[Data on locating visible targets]
● ● ●

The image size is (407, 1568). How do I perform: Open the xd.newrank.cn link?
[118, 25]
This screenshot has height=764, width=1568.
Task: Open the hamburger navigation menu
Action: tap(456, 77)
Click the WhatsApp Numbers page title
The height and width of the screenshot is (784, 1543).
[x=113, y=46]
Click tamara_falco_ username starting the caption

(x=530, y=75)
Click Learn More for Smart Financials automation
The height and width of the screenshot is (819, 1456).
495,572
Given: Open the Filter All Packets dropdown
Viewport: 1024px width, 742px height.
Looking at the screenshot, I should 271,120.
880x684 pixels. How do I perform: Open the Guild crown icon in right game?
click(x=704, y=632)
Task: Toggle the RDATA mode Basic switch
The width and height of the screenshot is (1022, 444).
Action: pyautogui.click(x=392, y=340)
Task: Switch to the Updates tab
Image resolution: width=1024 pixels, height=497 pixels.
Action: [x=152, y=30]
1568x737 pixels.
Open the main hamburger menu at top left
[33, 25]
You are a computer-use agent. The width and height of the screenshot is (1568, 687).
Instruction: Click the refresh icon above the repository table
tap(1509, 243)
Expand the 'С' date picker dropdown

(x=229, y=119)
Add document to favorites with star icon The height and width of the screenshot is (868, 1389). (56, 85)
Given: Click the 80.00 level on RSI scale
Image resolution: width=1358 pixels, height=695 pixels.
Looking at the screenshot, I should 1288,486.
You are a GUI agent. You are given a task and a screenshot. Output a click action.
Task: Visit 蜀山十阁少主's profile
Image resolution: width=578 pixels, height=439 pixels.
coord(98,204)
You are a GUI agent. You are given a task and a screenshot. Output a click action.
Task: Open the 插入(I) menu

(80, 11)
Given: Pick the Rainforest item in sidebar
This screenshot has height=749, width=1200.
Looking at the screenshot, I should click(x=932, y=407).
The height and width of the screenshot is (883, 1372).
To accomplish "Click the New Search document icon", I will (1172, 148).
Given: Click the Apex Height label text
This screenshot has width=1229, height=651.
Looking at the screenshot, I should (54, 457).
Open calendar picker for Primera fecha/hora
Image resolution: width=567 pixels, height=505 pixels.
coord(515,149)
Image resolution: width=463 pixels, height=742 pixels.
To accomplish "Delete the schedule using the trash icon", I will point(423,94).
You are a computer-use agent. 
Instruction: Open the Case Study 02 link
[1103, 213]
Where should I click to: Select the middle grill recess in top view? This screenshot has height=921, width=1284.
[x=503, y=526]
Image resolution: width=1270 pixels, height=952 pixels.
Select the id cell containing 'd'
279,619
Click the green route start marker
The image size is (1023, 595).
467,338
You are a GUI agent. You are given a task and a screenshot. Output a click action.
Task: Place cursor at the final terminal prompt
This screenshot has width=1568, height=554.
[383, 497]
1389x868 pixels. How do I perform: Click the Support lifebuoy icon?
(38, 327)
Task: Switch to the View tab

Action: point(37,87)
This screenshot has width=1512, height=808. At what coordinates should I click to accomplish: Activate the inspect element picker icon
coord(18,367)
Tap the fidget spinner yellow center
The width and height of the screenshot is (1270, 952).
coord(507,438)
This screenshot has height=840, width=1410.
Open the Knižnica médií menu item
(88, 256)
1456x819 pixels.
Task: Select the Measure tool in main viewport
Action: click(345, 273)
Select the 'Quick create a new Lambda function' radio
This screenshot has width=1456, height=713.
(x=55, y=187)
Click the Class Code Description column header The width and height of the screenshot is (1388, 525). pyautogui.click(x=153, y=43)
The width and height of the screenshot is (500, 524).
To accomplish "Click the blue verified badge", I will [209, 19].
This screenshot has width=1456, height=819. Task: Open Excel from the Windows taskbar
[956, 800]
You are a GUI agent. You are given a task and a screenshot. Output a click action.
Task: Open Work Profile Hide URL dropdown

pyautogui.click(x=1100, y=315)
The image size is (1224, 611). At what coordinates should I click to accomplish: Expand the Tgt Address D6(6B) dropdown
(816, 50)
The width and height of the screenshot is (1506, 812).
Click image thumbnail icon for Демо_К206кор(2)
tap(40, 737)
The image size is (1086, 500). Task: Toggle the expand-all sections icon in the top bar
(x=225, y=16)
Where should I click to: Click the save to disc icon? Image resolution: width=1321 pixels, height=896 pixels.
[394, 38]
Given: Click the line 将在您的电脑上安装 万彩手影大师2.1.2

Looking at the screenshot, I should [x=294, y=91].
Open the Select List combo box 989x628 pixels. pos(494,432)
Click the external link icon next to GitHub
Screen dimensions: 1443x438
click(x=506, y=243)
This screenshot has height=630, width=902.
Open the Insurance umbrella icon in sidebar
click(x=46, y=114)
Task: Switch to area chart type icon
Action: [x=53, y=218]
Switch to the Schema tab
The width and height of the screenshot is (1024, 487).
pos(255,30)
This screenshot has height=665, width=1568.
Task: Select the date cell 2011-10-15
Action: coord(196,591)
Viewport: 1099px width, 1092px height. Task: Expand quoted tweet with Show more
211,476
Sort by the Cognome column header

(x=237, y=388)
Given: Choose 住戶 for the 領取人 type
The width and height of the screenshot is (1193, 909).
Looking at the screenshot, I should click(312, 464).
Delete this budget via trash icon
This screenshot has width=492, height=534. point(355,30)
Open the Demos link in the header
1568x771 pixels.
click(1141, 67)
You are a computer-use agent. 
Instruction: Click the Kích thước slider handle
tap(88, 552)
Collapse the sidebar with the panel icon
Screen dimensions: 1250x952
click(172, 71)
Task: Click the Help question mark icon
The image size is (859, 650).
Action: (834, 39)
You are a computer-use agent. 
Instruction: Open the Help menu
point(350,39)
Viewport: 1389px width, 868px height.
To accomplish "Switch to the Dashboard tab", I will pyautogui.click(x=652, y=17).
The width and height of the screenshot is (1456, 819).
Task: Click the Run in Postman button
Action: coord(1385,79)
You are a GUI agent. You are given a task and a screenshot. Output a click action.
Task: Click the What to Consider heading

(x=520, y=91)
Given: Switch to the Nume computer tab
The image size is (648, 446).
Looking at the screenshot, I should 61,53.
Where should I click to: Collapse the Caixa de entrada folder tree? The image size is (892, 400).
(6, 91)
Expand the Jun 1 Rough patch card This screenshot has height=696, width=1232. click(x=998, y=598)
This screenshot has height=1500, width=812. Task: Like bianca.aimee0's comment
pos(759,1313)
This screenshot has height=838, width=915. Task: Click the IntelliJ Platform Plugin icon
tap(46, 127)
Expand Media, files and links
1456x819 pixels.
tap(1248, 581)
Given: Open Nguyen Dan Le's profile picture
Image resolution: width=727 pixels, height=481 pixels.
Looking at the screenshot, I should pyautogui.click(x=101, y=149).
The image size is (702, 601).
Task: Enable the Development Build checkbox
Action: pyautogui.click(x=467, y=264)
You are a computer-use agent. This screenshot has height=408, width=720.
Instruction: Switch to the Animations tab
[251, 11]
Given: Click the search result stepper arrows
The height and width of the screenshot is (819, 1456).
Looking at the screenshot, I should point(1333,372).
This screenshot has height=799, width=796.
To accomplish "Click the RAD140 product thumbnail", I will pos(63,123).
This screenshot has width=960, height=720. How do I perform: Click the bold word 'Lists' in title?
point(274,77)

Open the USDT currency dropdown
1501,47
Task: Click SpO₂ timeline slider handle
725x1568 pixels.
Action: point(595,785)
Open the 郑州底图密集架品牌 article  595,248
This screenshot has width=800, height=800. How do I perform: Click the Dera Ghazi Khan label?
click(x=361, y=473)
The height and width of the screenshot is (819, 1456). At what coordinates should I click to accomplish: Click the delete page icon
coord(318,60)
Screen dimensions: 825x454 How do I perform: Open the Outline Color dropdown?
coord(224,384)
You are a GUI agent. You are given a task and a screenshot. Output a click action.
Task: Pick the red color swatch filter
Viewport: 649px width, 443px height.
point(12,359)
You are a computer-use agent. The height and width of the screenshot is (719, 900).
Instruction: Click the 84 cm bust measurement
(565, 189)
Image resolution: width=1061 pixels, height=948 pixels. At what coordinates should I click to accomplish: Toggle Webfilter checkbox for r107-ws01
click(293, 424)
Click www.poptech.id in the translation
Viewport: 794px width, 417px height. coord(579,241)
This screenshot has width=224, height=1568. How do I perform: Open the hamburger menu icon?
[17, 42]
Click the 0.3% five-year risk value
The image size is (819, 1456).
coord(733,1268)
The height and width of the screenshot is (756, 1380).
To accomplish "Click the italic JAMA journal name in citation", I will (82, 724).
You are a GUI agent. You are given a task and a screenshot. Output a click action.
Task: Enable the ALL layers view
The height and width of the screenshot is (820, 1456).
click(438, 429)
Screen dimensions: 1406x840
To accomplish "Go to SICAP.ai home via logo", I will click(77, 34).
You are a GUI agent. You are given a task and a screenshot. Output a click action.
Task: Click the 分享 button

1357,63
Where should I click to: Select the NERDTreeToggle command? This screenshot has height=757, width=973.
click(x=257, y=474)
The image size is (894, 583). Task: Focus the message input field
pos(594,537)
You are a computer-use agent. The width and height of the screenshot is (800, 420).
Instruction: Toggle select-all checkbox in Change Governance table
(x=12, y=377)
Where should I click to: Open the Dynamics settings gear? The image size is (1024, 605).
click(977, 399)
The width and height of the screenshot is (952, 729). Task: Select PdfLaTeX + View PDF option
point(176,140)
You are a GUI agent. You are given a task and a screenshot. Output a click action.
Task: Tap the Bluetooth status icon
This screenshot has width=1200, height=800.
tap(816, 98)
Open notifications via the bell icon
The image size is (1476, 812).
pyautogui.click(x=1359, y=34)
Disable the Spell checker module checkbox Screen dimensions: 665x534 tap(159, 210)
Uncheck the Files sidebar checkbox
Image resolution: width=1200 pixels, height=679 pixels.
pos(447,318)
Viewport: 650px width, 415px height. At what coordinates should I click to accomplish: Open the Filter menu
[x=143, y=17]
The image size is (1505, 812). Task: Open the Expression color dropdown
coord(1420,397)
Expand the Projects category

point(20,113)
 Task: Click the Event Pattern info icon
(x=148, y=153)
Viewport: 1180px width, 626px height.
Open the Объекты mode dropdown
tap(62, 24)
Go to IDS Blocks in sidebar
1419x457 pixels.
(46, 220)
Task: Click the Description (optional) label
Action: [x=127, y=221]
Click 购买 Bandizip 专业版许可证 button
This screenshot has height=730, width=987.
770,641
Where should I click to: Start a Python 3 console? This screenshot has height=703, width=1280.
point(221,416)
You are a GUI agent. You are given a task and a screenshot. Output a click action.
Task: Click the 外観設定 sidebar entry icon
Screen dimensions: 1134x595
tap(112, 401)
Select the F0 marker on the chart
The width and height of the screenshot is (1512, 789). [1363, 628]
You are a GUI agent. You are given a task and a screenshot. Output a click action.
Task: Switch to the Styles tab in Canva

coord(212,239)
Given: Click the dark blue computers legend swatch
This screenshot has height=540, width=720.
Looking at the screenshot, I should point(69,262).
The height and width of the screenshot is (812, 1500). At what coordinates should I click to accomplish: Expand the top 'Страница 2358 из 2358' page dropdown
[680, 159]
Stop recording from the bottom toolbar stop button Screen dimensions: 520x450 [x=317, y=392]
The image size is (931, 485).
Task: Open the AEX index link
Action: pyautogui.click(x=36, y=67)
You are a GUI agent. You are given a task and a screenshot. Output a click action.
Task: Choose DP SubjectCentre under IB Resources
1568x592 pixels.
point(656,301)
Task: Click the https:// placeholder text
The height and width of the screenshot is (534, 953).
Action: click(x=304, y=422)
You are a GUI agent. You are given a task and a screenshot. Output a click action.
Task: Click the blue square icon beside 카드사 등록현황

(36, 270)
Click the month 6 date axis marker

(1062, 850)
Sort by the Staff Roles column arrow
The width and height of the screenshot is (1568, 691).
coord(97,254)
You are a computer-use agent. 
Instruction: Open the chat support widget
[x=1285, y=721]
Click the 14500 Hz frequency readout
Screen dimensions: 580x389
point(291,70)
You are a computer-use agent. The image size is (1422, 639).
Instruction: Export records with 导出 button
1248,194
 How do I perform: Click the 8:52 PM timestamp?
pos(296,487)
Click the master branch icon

● ● ●

Problem
Arrange the material from the line with "Where should I click to: Open" up to and including the line with "pyautogui.click(x=1359, y=34)" as a numbered list, leaving out any blank lines.

Response to this exercise
1. Where should I click to: Open the Dynamics settings gear? The image size is (1024, 605).
2. click(977, 399)
3. The width and height of the screenshot is (952, 729). Task: Select PdfLaTeX + View PDF option
4. point(176,140)
5. You are a GUI agent. You are given a task and a screenshot. Output a click action.
6. Task: Tap the Bluetooth status icon
7. This screenshot has width=1200, height=800.
8. tap(816, 98)
9. Open notifications via the bell icon
10. The image size is (1476, 812).
11. pyautogui.click(x=1359, y=34)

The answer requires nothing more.